I. – A UCITS may not grant loans or act as guarantor on behalf of third parties.
It may, however, acquire financial instruments referred to in article L. 214-20 which are not fully paid up.
II. – A UCITS may, in order to achieve its management objective, receive or grant the guarantees mentioned in article L. 211-38, under the conditions defined in that same article, as well as receive joint and several guarantees or first demand guarantees.
The UCITS may only receive guarantees if they are granted by an institution acting as UCITS custodian, a credit institution whose registered office is located in a Member State of the Organisation for Economic Co-operation and Development, an investment firm whose registered office is located in a Member State of the European Union or in another State party to the Agreement on the European Economic Area, or an authorised branch referred to in I of Article L. 532-48. The aforementioned authorised investment firms or branches must be authorised to provide the service referred to in 1 of Article L. 321-2 and have own funds, within the meaning of Regulation (EU) No 575/2013 of the European Parliament and of the Council of 26 June 2013, of at least EUR 3.8 million, except where such guarantees are granted under the financial contracts referred to in Article R. 214-15.

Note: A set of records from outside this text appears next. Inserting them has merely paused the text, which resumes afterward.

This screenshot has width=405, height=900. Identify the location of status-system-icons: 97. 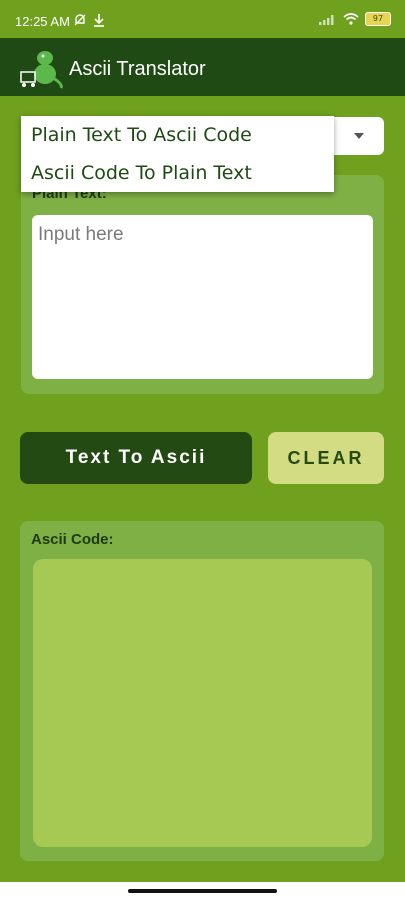
(355, 19).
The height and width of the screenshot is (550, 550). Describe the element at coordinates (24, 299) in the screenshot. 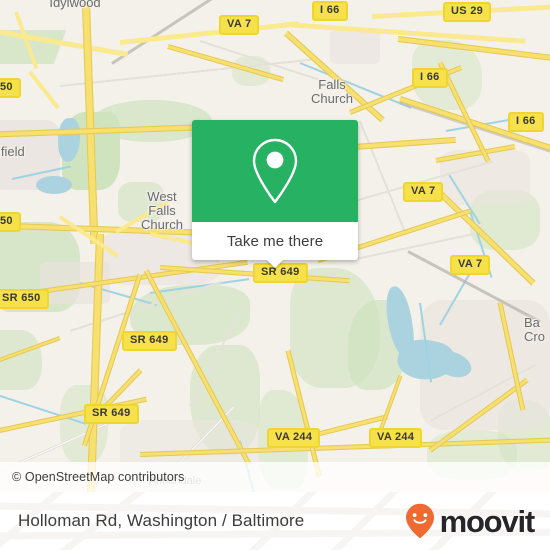

I see `road-shield-sr650: SR 650` at that location.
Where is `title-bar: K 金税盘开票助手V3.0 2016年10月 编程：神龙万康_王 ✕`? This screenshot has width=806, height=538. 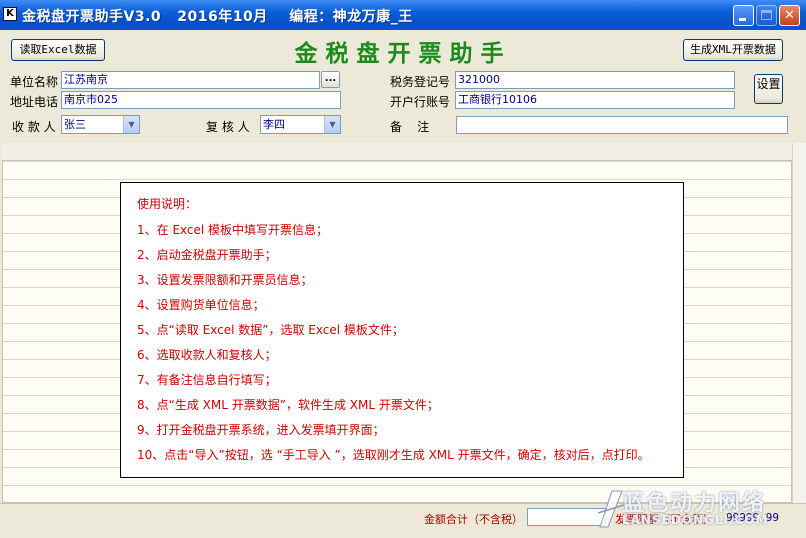 title-bar: K 金税盘开票助手V3.0 2016年10月 编程：神龙万康_王 ✕ is located at coordinates (403, 15).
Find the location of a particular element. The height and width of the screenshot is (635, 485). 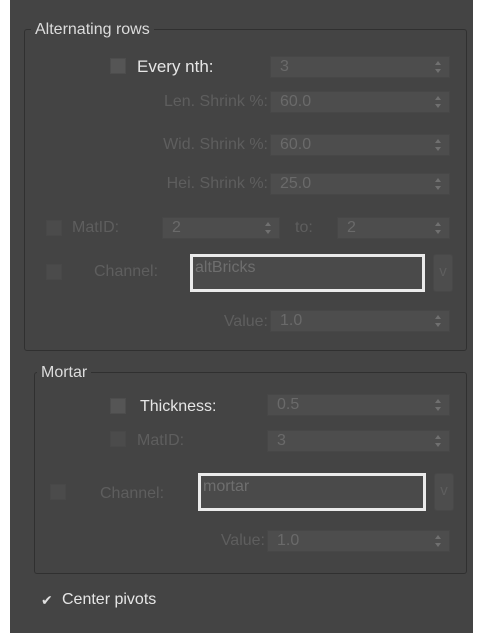

matid-label: MatID: is located at coordinates (96, 228).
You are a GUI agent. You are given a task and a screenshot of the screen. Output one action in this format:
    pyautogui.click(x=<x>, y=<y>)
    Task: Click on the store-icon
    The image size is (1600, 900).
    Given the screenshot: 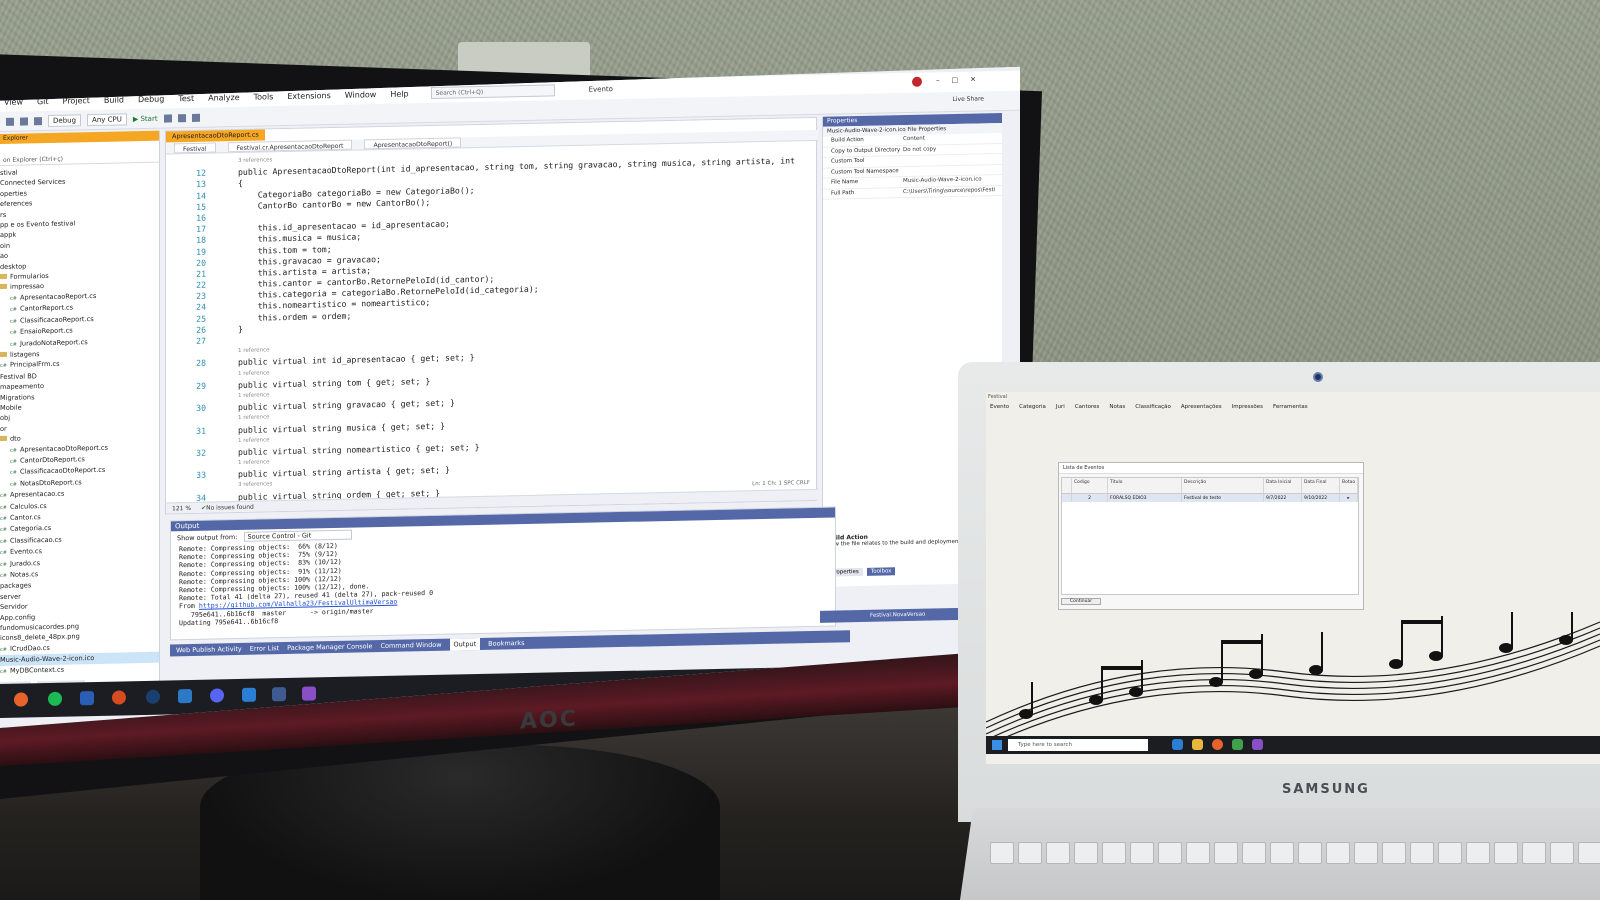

Where the guarantees granted by a UCITS are securities, the instrument constituting these securities defines:
1° The nature of the assets or rights that the beneficiary of the collateral may use or dispose of. Failing this, the beneficiary may only use or dispose of deposits, cash or financial instruments mentioned in 1°, 2° or 3° of I of article L. 214-20 ;
2° The maximum amount of assets or rights that the beneficiary of the collateral may use or dispose of. This maximum amount may not exceed 100% of the beneficiary’s claim on the undertaking. The General Regulation of the Autorité des marchés financiers specifies the methods for calculating the beneficiary’s claim on the undertaking.
The procedures for valuing the assets or rights provided as collateral by a UCITS are defined in the instrument establishing the collateral or in an ancillary agreement between the parties. In the absence of such valuation procedures, the collateral may only be deposits, cash or financial instruments referred to in 1°, 2° or 3° of I of article L. 214-20. The General Regulation of the Autorité des marchés financiers specifies the methods for valuing the assets or rights provided as collateral by the undertaking.
Where the collateral takes the form of deposits, these must be made with a credit institution mentioned in article R. 214-14 . The other provisions of article R. 214-14 do not apply to these deposits, within the limits of the counterparty risk coverage requirements.